There is a small addendum to this story. This research eventually evolved into an examination of the creative (not just intellectual) aspects of software development. As with the second facet of the first part of the research, we categorized the intellectual portion of those same tasks as to whether they were creative. After the amazing 80/20 finding of the first part of the research, we expected some similar lightning bolt result about how much of the software development job is creative.
We were to be disappointed. Our first problem was finding a useful and workable definition of creativity. But there is a creativity literature, and we were finally able to do that. The good news is that we did discover, according to our research, that roughly 16 percent of those tasks were classified as creative. But the bad news is that there were considerable differences among the classifiers; one thought only 6 percent of those tasks were creative, whereas another thought that 29 percent were. Regardless, it is certainly possible to say that a major portion of the work of software development is intellectual as opposed to clerical, and at least a significant but minor portion is even creative. And, to me at least, that clearly says that software work is quite complex, not at all trivial or automatable.
There is little left to say about the controversy involved here, since the entire Discussion section is about a pair of controversies. I would like to say that, in my mind at least, this study settled the first controversysoftware construction is definitely more complex than it is trivial. It also gives what I consider to be an excellent example of why rigor in research is not enough. If I had to choose between a rigorous study that was not relevant or a relevant one that was not rigorous, I would frequently choose relevance as my major goal. That, of course, is a practitioner's view. True researchers see things very differently.
In spite of my strong beliefs resulting from these studies, I have to confess that both controversies continue to rage.

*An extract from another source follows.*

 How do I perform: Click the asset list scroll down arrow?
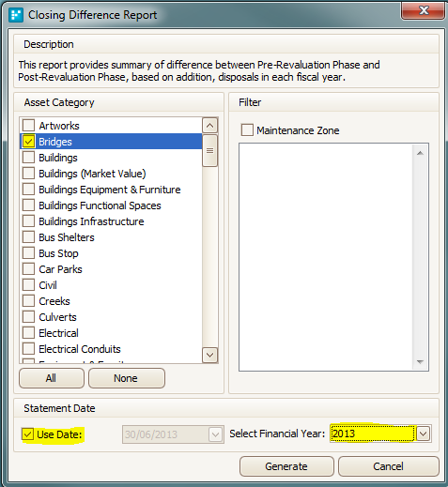click(209, 355)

And, quite likely, neither will (or perhaps even should) be resolved.
In fact, the latest instantiation of the first controversy, the one about trivial/ automatable, takes a somewhat different tack. Jacobson (2002), one of object orientation's "three amigos" (the three people who formed Rational Software, the company that created the United Modeling Language object-oriented methodology), takes the point of view that most of software's work is "routine." (He does this in an article analyzing the relationship between agile software processes and his UML methodology.) He cites the numbers 80 percent routine and 20 percent creative as emerging from "discussions with colleagues . . . and . . . my own experience." Obviously his 20 percent creative tracks with this fact, but his 80 percent routine certainly does not. Note that Jacobson fails to take into account the intermediate category, "intellectual," something important between creative and routine.
The intellectual/clerical and creative/intellectual/clerical studies were published in several places, but they are both found in the following book:
Glass, Robert L. 1995. Software Creativity. Section 2.6, "Intellectual vs. Clerical Tasks." Englewood Cliffs, NJ: Prentice-Hall.
Jacobson, Ivar. 2002. "A Resounding 'Yes' to Agile Processes, but Also to More." Cutter IT Journal, Jan.